Given data:

#####

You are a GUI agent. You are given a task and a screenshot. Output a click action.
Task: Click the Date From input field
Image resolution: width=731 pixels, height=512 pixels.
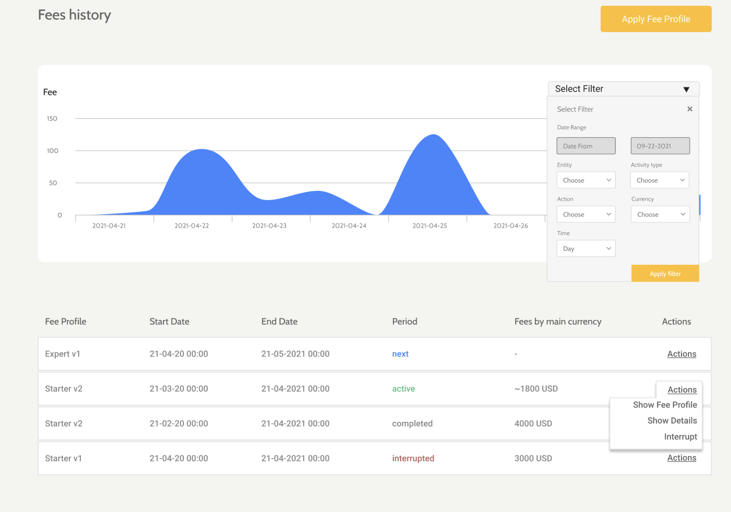(x=586, y=146)
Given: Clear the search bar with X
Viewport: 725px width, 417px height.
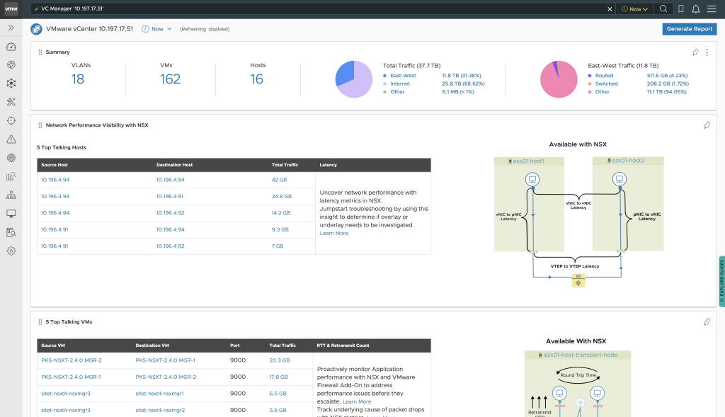Looking at the screenshot, I should coord(610,9).
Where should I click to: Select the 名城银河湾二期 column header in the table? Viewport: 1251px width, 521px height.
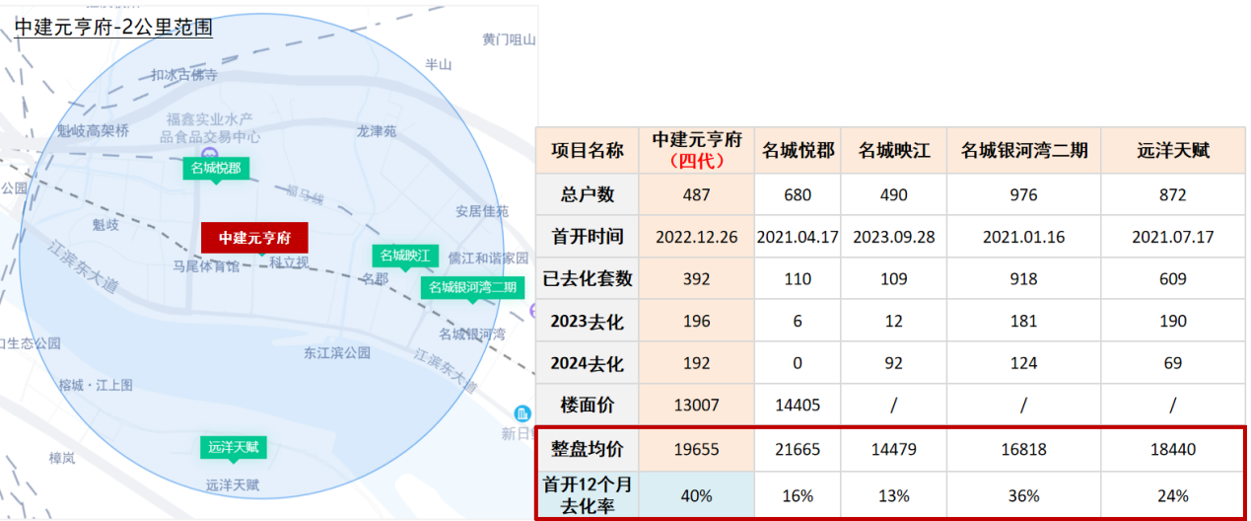coord(1023,150)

#####

What the task asks: In your copy, repeat the records above exactly and include no images.

Answer space:
You are a GUI agent. You are given a task and a screenshot. Output a click action.
Task: Click the Date From input field
Image resolution: width=731 pixels, height=512 pixels.
(x=586, y=146)
Given: Clear the search bar with X
Viewport: 725px width, 417px height.
Looking at the screenshot, I should coord(610,9).
Where should I click to: Select the 名城银河湾二期 column header in the table? Viewport: 1251px width, 521px height.
coord(1023,150)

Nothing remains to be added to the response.